March 4, 2022
This week, TCSA stayed busy, with County Government Day in addition to our typical legislative tracking. Several bills continued to make progress, including county office residency requirements and awards for volunteer firefighters. Other bills that may impact counties have been deferred several weeks, such as the bill on recall elections which we oppose, and one about regulation on agricultural activities.
After several weeks of testimony from local officials, realtors, political leaders and others, it appeared a proposal for Maury County to gain authorization to levy impact fees on development was gaining traction. The bill (SB1840/HB1675) was approved by the Senate State and Local Government Committee on Tuesday morning with a new amendment that capped the amount of the fee and placed restrictions on how the funding could be used. Later that day in a House Subcommittee, the bill failed on a voice vote. It has been deferred to a special final calendar of that subcommittee where it is possible the vote could be reconsidered, but the proposal seems to be stalled for now. In recent years, several fast growing counties have approached the legislature with proposals to assist them in generating revenues to deal with the demand caused by residential growth, particularly school construction costs. While there are provisions in the Governor’s education funding proposal to set up infrastructure grants for fast-growing school systems (those experiencing more than 2% student enrollment growth for three years in a row), it is unknown how much funding would be available if that proposal passes.
Regulation of Slaughterhouses and Dairies
A bill that would declare slaughterhouses and dairies to be “normal agricultural activities” and therefore exempt from nuisance regulation by local governments has been deferred. The bill (SB2622/HB2740) by Sen. Niceley and Rep. Holsclaw would allow slaughterhouses that process 100 animal units or less per week to operate within areas zoned as agricultural. An animal unit is defined as 1 cow, 2 hogs or 4 sheep.

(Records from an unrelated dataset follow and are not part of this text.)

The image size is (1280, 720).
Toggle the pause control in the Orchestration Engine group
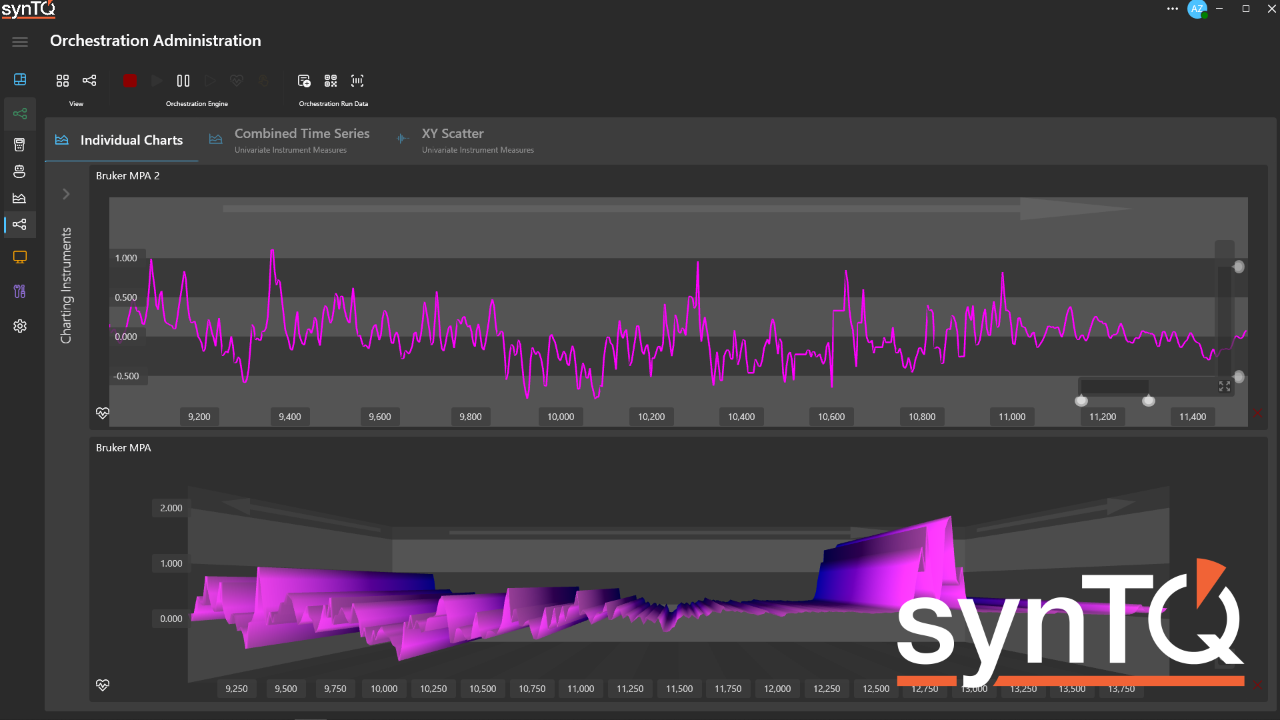tap(182, 80)
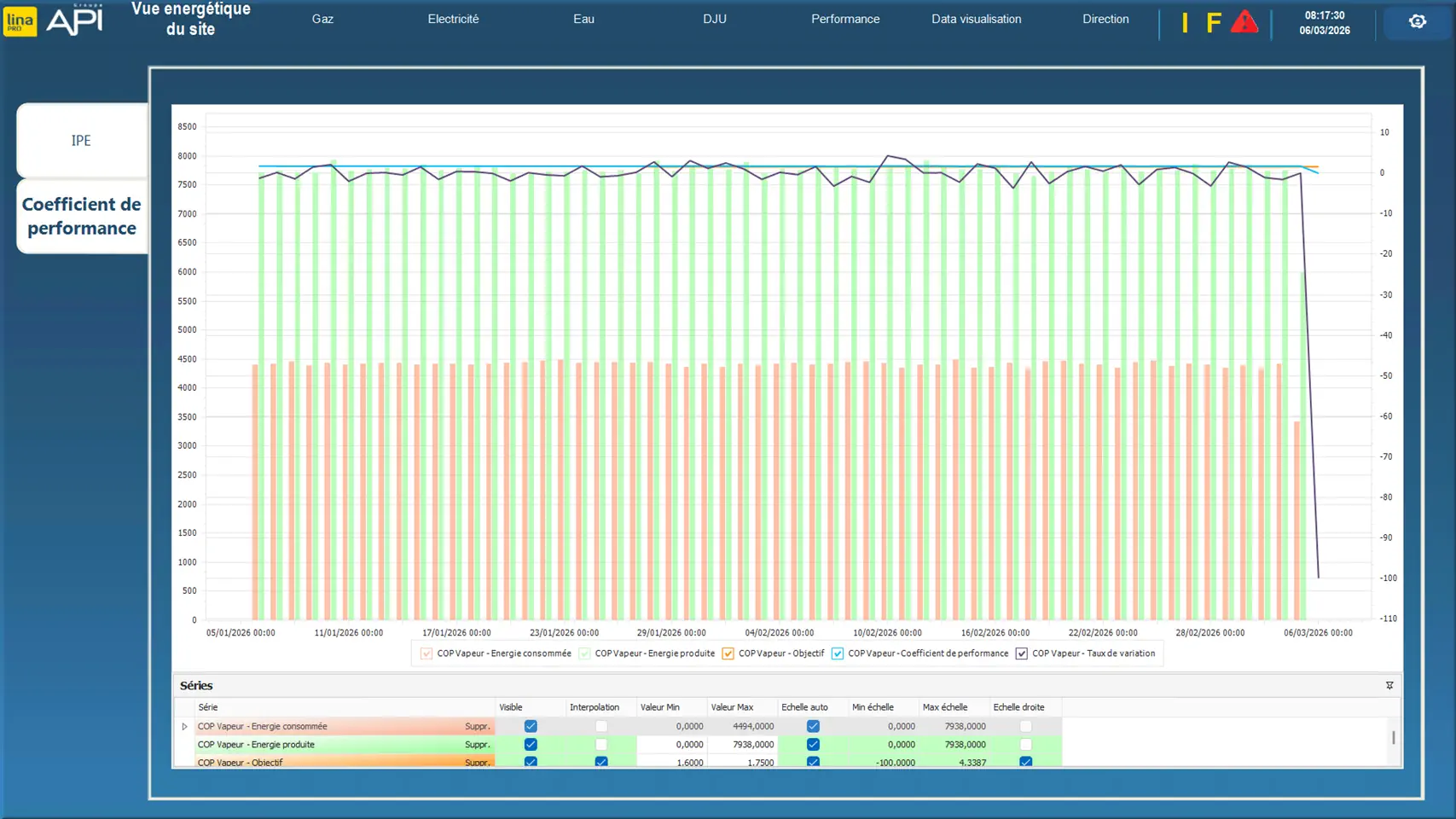Open the red alarm warning triangle
The image size is (1456, 819).
pos(1244,22)
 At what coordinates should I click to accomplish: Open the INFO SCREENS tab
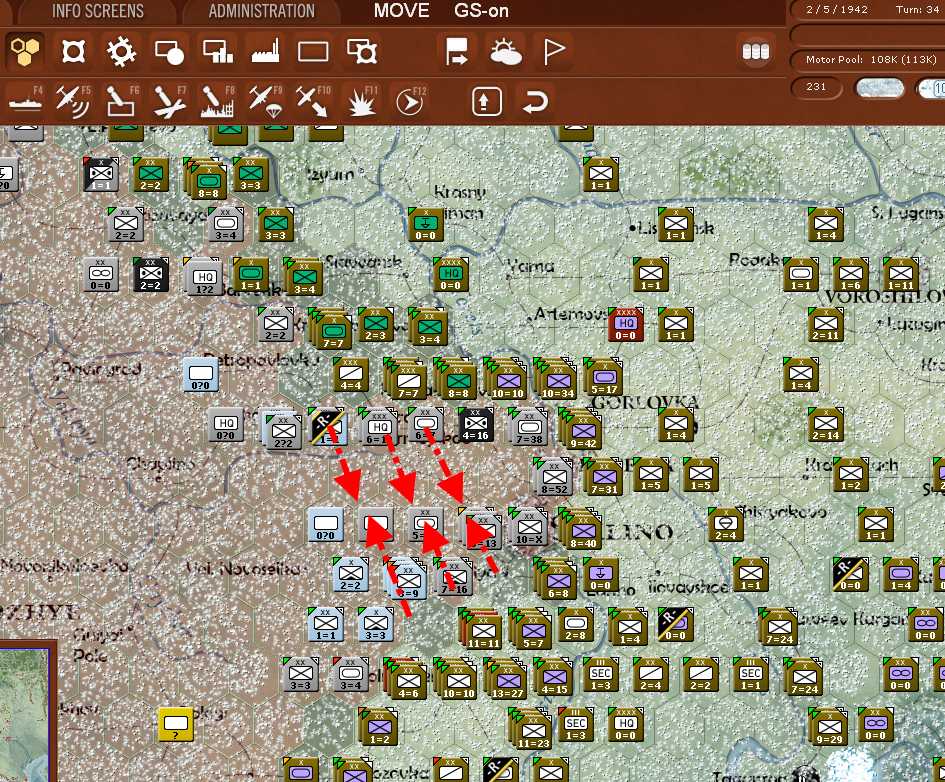tap(96, 12)
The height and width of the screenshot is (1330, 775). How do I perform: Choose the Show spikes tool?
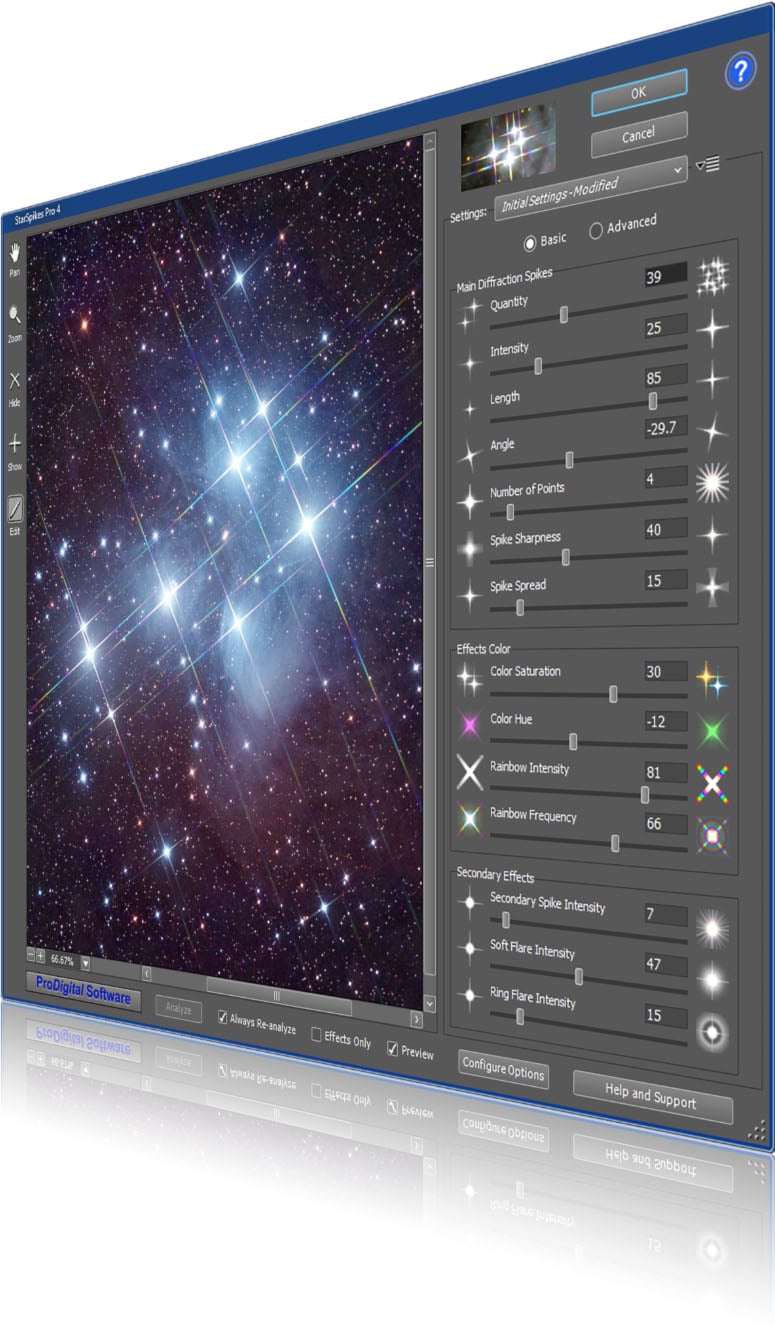[x=15, y=444]
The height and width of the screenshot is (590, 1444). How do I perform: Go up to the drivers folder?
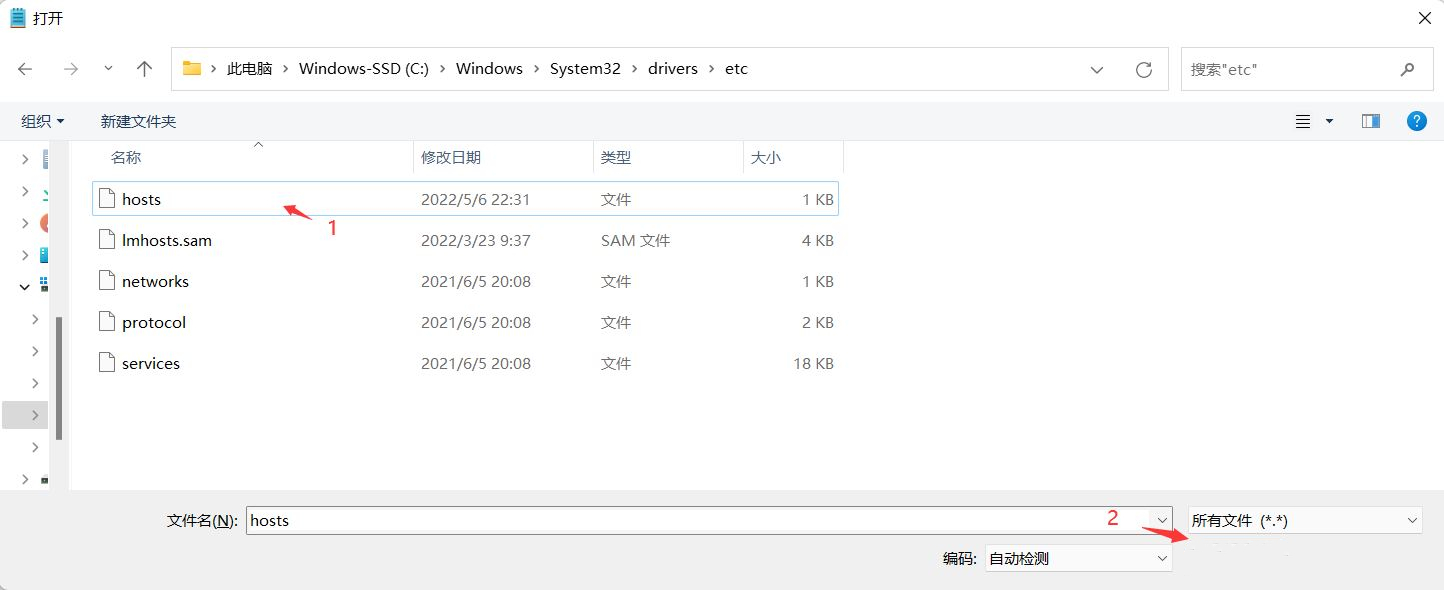click(x=144, y=68)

While some small custom slaughterhouses may now be operating on farms where the farmer is processing his or her own animals for sale locally, most would be well under this threshold of operations. Since many parts of the state are zoned for both residential and agricultural purposes, concerns have been raised about the impact to nearby subdivisions if larger slaughterhouse operations were allowed to operate in these areas. Opponents of the legislation have argued that they are more akin to industrial operations in terms of the potential for smell, waste, and traffic from their operations. The bill was deferred for two weeks both in the State and Local Government Committee in the Senate and in the House Agriculture Subcommittee.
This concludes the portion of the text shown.